Your goal:
In the passage about A.J.'s execution, restate everything from "A.J. initially wrote" down to "kill our citizens.", swapping "country" for "nation".

Exercise passage:
--- START ---
The callers did not care about the extenuating circumstances of the case: concerns friends, family and lawyers had regarding the A.J.'s defense; the subsequent court proceedings and sentence; the details of the fight; the worldwide outpouring on behalf of A.J.'s life; the many who loved him.

When a Department of Corrections official's voice confirmed the imposition of yet another death sentence at Potosi Correctional Facility in Missouri, I wept. For the rest of the world, it was just another killer being killed, next news story. For me, it was the loss of an intelligent, compassionate man who had so much to give this world -- even within the confines of prison.

Although executions had occurred in previous cases I had been involved in opposing, this one was personal. Here was someone I knew -- a talented writer, a husband and father, a friend.

A.J. initially wrote to me after learning from a mutual friend from Amnesty International that I am a writer. After getting to know A.J. and reading his book, Shall Suffer Death, I became convinced that given the chance to live, A.J. would have reached, through his story, other young people fatefully involved in drug dealing, which had led A.J. to that tragic fight.

Sadly, save for his book, he was not able to fulfill his dreams. Instead his unnecessary death left us with a grieving mother, wife, baby girl, and family and friends worldwide wondering why he was killed?

Reverence for life?

The pain of losing a man with such promise and who is no threat stays with me. The agony is compounded by the despair of losing faith in this country. This country espouses justice for all and respect for human dignity. But that is not true when we kill our citizens.

Those people whose lives are inflicted with horrors of sexual, physical or emotional abuse often avenge their rage by inflicting horror upon others, but should a "sane" society do the same? If a society truly has reverence for life, it cannot be selective in how it applies that reverence. It cannot have reverence for the victim's life and kill the murderer. It is inconsistent.

Our society dehumanizes inmates, thereby distancing us from facing the capacity for evil within us all. Some criminals may never rejoin society, but they can use their talents, intelligence and compassion within prison. Some, as A.J. expressed, dedicate themselves to warning youth regarding the perils of choosing certain paths in life; others are there for inmates who are ill or have no family. I have known of those who made a difference right where they were -- behind bars.
--- END ---
Supplied material:
--- START ---
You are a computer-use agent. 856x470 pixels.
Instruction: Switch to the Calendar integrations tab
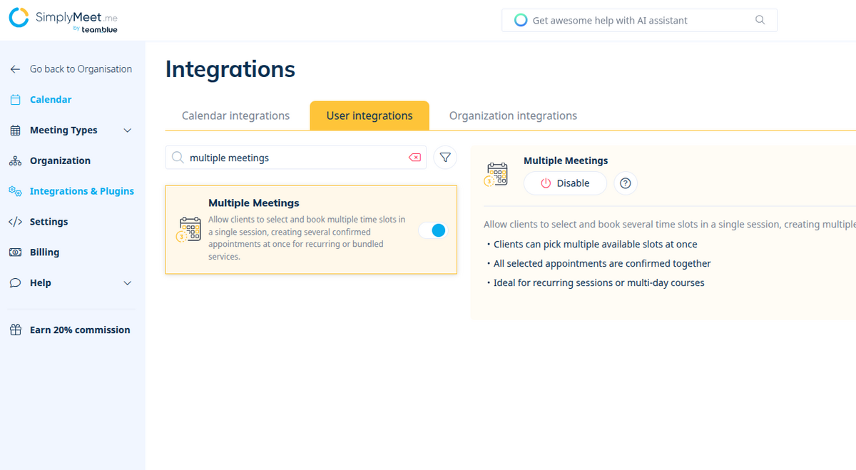click(236, 116)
--- END ---
Solution to the problem:
A.J. initially wrote to me after learning from a mutual friend from Amnesty International that I am a writer. After getting to know A.J. and reading his book, Shall Suffer Death, I became convinced that given the chance to live, A.J. would have reached, through his story, other young people fatefully involved in drug dealing, which had led A.J. to that tragic fight.

Sadly, save for his book, he was not able to fulfill his dreams. Instead his unnecessary death left us with a grieving mother, wife, baby girl, and family and friends worldwide wondering why he was killed?

Reverence for life?

The pain of losing a man with such promise and who is no threat stays with me. The agony is compounded by the despair of losing faith in this nation. This nation espouses justice for all and respect for human dignity. But that is not true when we kill our citizens.